Restate each entry word for word, leaving nothing out.
---
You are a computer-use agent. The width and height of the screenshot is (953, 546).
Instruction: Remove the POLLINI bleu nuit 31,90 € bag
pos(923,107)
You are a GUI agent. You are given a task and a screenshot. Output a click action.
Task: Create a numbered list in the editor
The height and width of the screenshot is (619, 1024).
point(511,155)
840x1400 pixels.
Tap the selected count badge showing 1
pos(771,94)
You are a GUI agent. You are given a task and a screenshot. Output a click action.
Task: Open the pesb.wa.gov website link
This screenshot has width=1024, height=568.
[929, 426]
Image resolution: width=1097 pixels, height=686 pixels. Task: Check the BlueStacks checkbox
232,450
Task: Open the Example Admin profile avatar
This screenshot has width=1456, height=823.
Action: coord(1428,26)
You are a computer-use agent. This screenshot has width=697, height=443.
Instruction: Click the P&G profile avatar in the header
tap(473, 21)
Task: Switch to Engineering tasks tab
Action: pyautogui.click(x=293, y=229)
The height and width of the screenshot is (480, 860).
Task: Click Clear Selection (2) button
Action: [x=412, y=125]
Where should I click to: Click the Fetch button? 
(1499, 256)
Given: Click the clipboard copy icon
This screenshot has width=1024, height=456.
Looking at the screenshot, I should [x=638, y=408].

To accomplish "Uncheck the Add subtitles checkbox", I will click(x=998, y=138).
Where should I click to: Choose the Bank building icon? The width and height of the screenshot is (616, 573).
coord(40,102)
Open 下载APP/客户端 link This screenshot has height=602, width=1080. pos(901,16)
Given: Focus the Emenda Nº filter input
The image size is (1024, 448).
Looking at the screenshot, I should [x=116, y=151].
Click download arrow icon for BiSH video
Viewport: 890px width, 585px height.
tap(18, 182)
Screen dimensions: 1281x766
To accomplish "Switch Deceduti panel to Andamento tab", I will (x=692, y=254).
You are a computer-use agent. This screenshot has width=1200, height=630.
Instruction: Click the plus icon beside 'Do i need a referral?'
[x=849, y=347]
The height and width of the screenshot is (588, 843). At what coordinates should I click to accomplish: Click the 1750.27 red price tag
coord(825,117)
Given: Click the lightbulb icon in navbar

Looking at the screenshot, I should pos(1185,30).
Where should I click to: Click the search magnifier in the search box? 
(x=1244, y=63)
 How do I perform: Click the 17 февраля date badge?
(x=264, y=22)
---
Result:
You are a computer-use agent. The width and height of the screenshot is (953, 546).
Instruction: Remove the POLLINI bleu nuit 31,90 € bag
pos(923,107)
You are a GUI agent. You are given a task and a screenshot. Output a click action.
Task: Create a numbered list in the editor
The height and width of the screenshot is (619, 1024).
point(511,155)
840x1400 pixels.
Tap the selected count badge showing 1
pos(771,94)
You are a GUI agent. You are given a task and a screenshot. Output a click action.
Task: Open the pesb.wa.gov website link
This screenshot has width=1024, height=568.
[929, 426]
Image resolution: width=1097 pixels, height=686 pixels. Task: Check the BlueStacks checkbox
232,450
Task: Open the Example Admin profile avatar
This screenshot has width=1456, height=823.
Action: coord(1428,26)
You are a computer-use agent. This screenshot has width=697, height=443.
Instruction: Click the P&G profile avatar in the header
tap(473, 21)
Task: Switch to Engineering tasks tab
Action: pyautogui.click(x=293, y=229)
The height and width of the screenshot is (480, 860).
Task: Click Clear Selection (2) button
Action: [x=412, y=125]
Where should I click to: Click the Fetch button? 
(1499, 256)
Given: Click the clipboard copy icon
This screenshot has width=1024, height=456.
Looking at the screenshot, I should [x=638, y=408].

To accomplish "Uncheck the Add subtitles checkbox", I will click(x=998, y=138).
Where should I click to: Choose the Bank building icon? The width and height of the screenshot is (616, 573).
coord(40,102)
Open 下载APP/客户端 link This screenshot has height=602, width=1080. pos(901,16)
Given: Focus the Emenda Nº filter input
The image size is (1024, 448).
Looking at the screenshot, I should [x=116, y=151].
Click download arrow icon for BiSH video
Viewport: 890px width, 585px height.
tap(18, 182)
Screen dimensions: 1281x766
To accomplish "Switch Deceduti panel to Andamento tab", I will (x=692, y=254).
You are a computer-use agent. This screenshot has width=1200, height=630.
Instruction: Click the plus icon beside 'Do i need a referral?'
[x=849, y=347]
The height and width of the screenshot is (588, 843). At what coordinates should I click to accomplish: Click the 1750.27 red price tag
coord(825,117)
Given: Click the lightbulb icon in navbar

Looking at the screenshot, I should pos(1185,30).
Where should I click to: Click the search magnifier in the search box? 
(x=1244, y=63)
 How do I perform: Click the 17 февраля date badge?
(x=264, y=22)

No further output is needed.